TASK OBJECTIVE: From the line containing "Body Parts (71, 845)" to the line containing "contact@charterschooljobs.com (451, 488)" in the records below, set down every line exactly as it stands, both ends included, and skip the pictures.

INFORMATION:
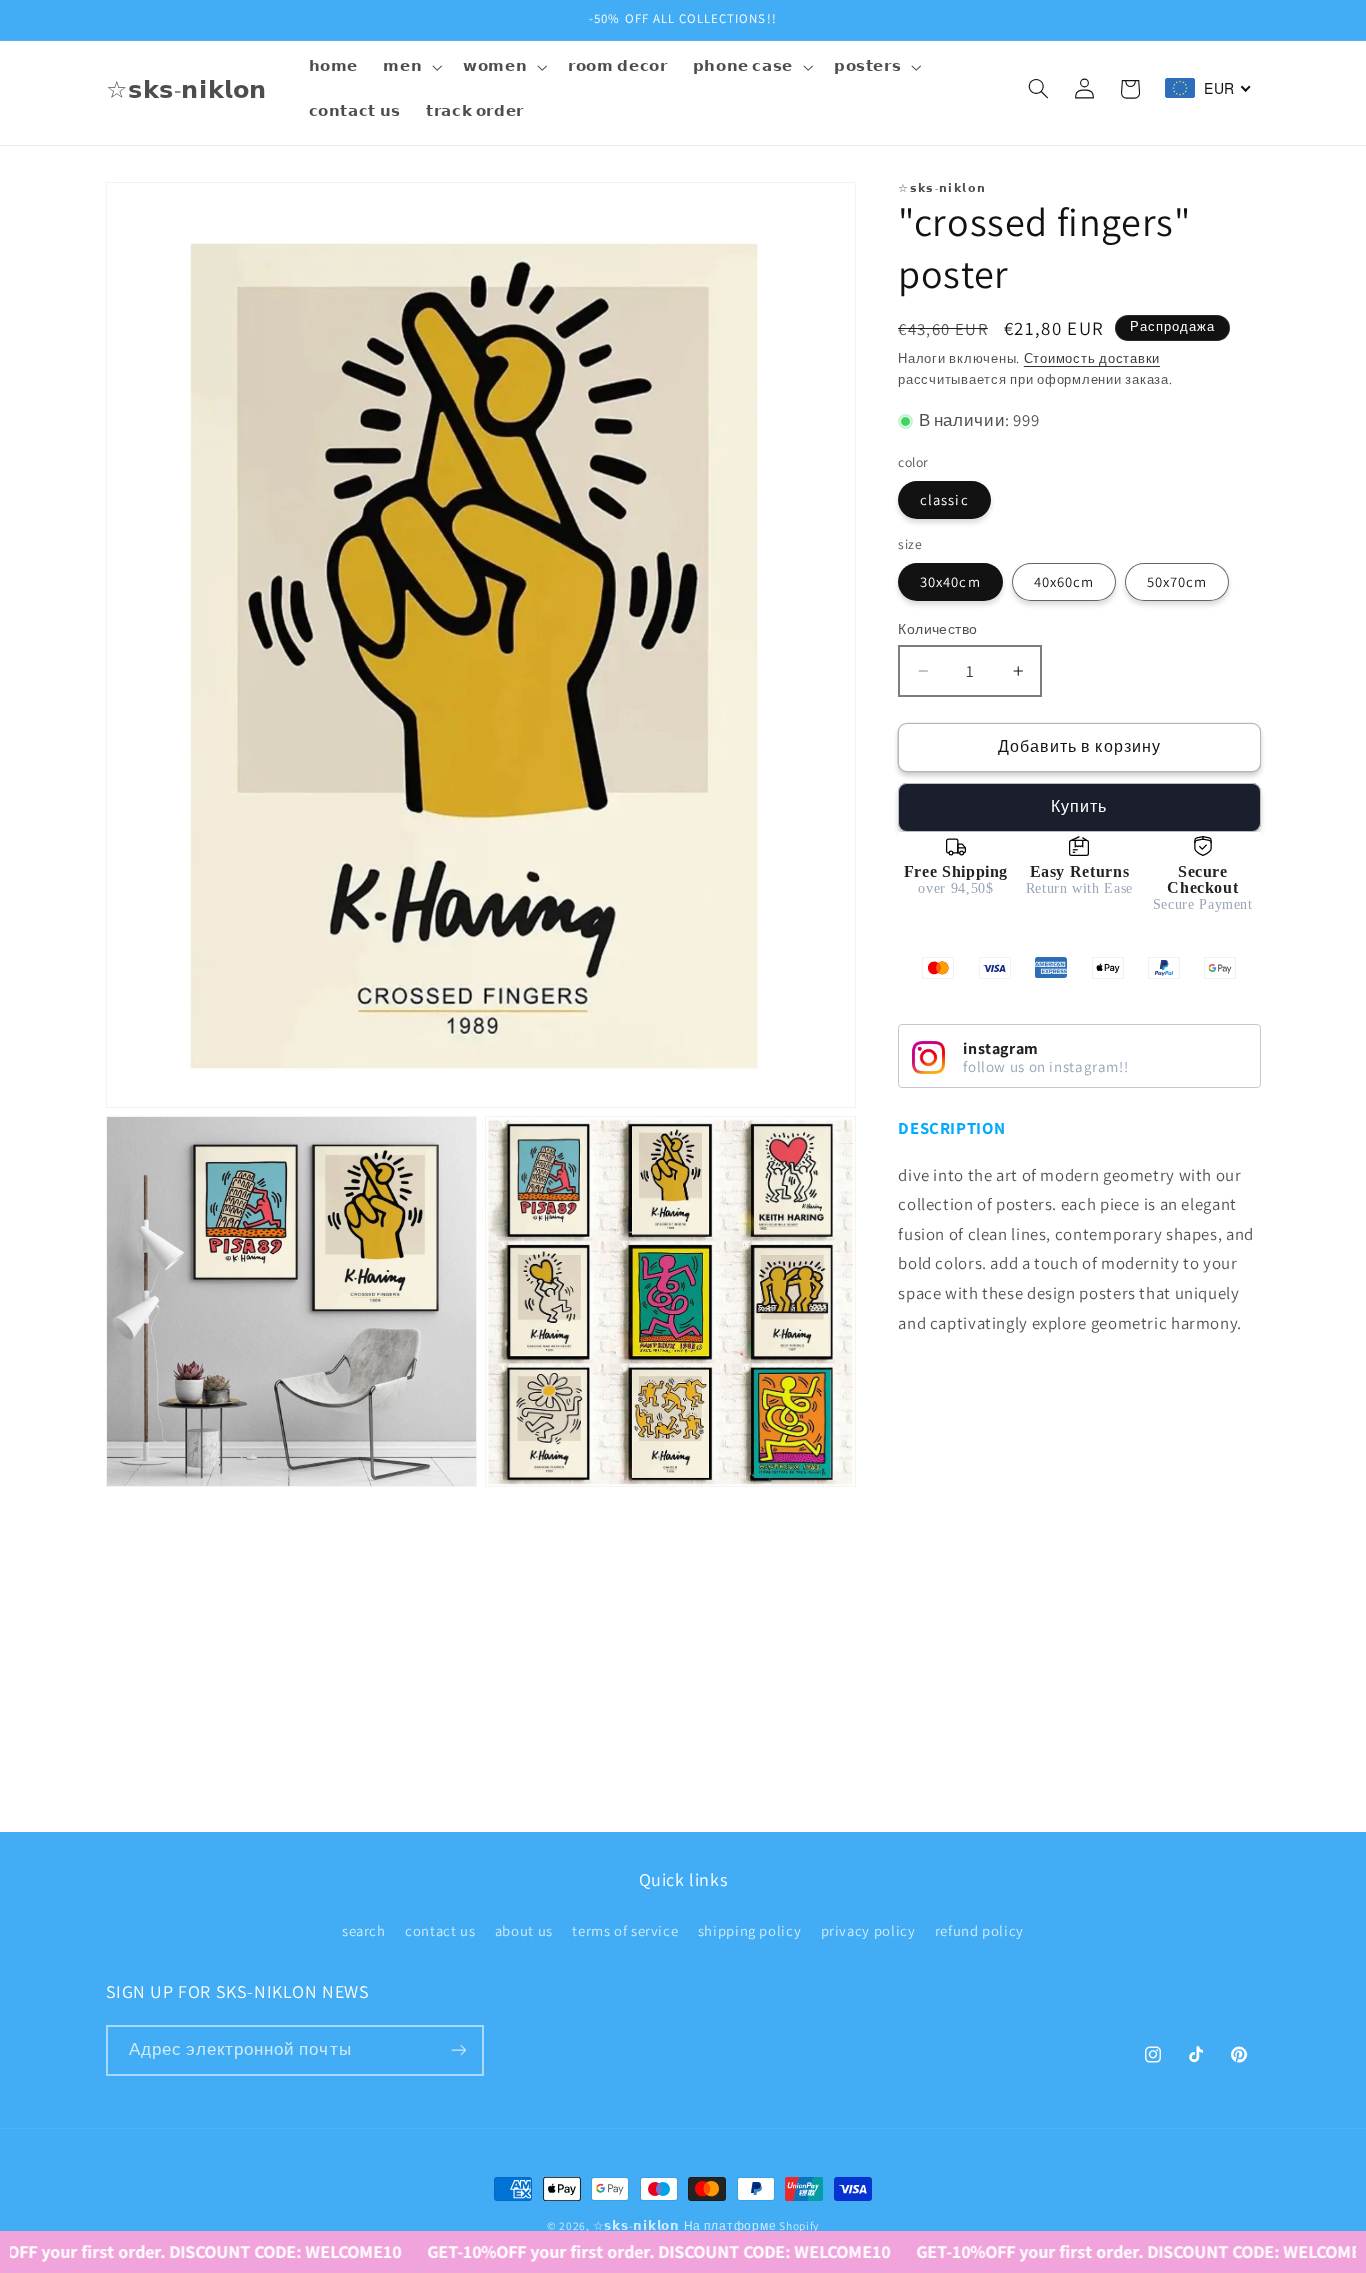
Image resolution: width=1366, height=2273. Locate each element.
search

...

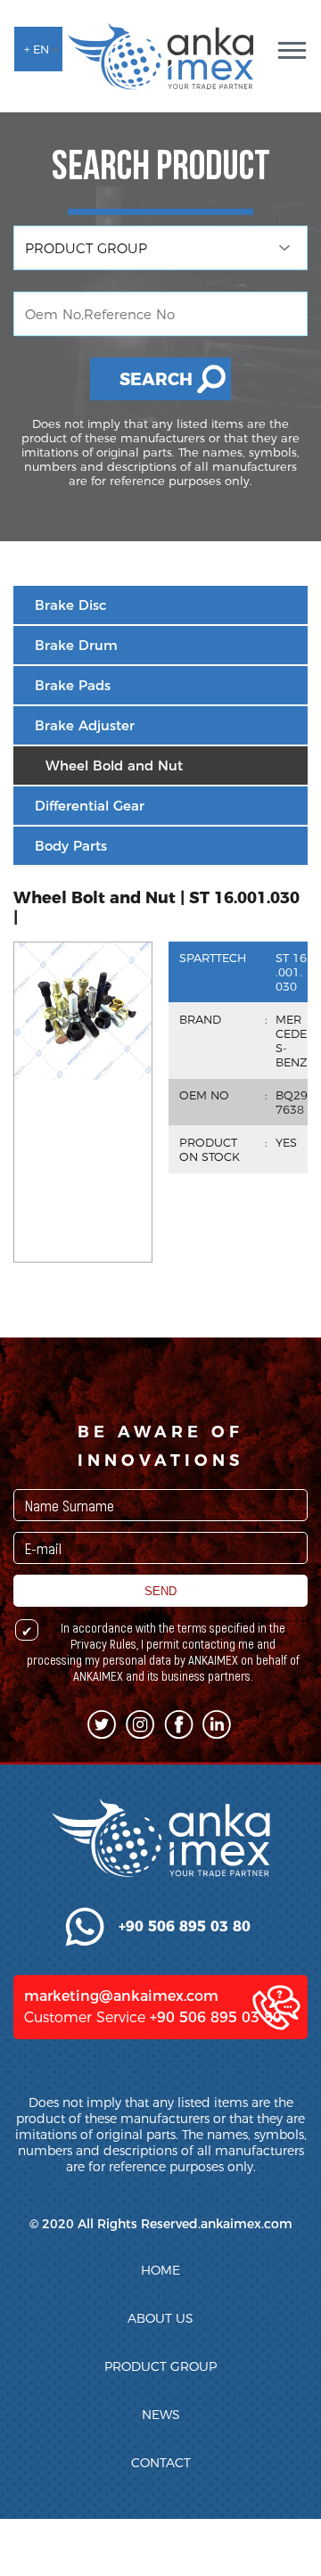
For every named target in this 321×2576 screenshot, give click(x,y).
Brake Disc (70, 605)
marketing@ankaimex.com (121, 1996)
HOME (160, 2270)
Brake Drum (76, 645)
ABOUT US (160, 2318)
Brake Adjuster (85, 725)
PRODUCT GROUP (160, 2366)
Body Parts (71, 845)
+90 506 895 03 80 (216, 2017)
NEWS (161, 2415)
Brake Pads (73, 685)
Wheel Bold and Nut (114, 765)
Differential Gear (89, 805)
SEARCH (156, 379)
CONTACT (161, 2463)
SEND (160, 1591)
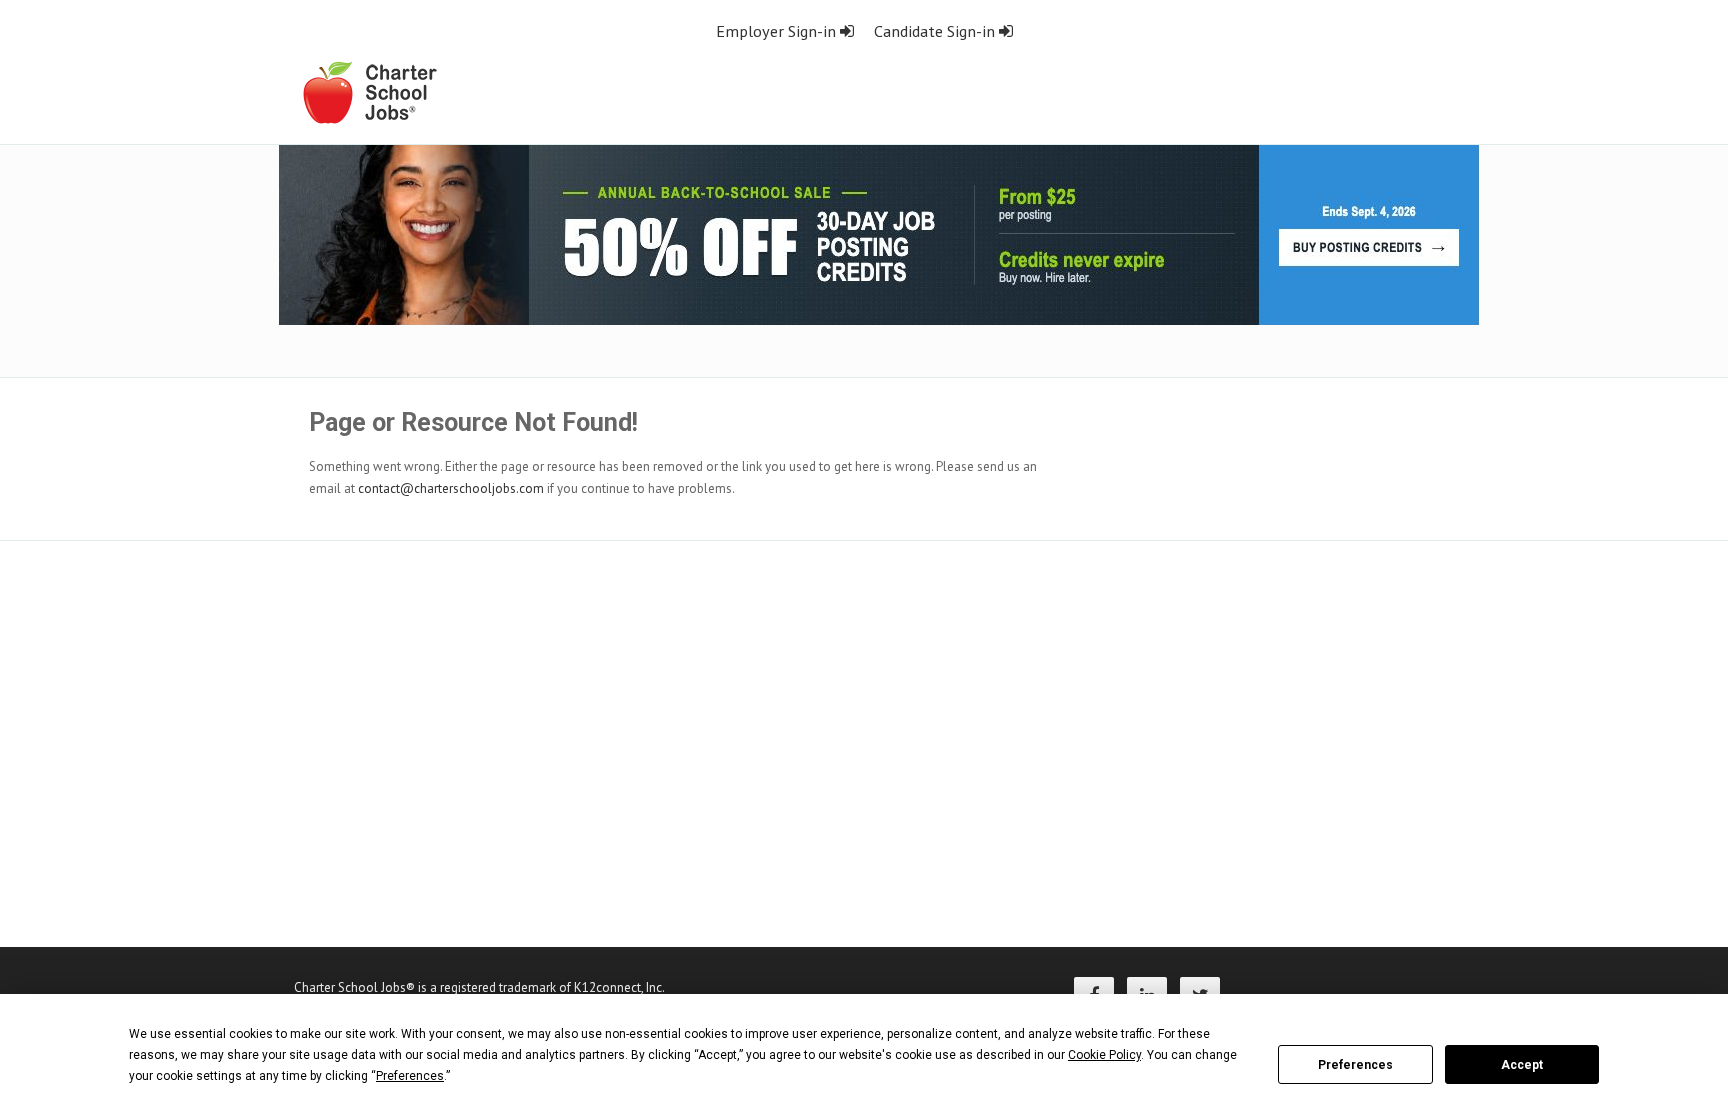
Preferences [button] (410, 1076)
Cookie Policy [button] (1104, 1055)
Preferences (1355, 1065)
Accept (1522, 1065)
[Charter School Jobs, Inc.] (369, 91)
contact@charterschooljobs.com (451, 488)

RESULT FOR THIS TASK:
Body Parts (71, 845)
+90 506 895 03 80 (216, 2017)
NEWS (161, 2415)
Brake Pads (73, 685)
Wheel Bold and Nut (114, 765)
Differential Gear (89, 805)
SEARCH (156, 379)
CONTACT (161, 2463)
SEND (160, 1591)
Preferences [button] (410, 1076)
Cookie Policy [button] (1104, 1055)
Preferences (1355, 1065)
Accept (1522, 1065)
[Charter School Jobs, Inc.] (369, 91)
contact@charterschooljobs.com (451, 488)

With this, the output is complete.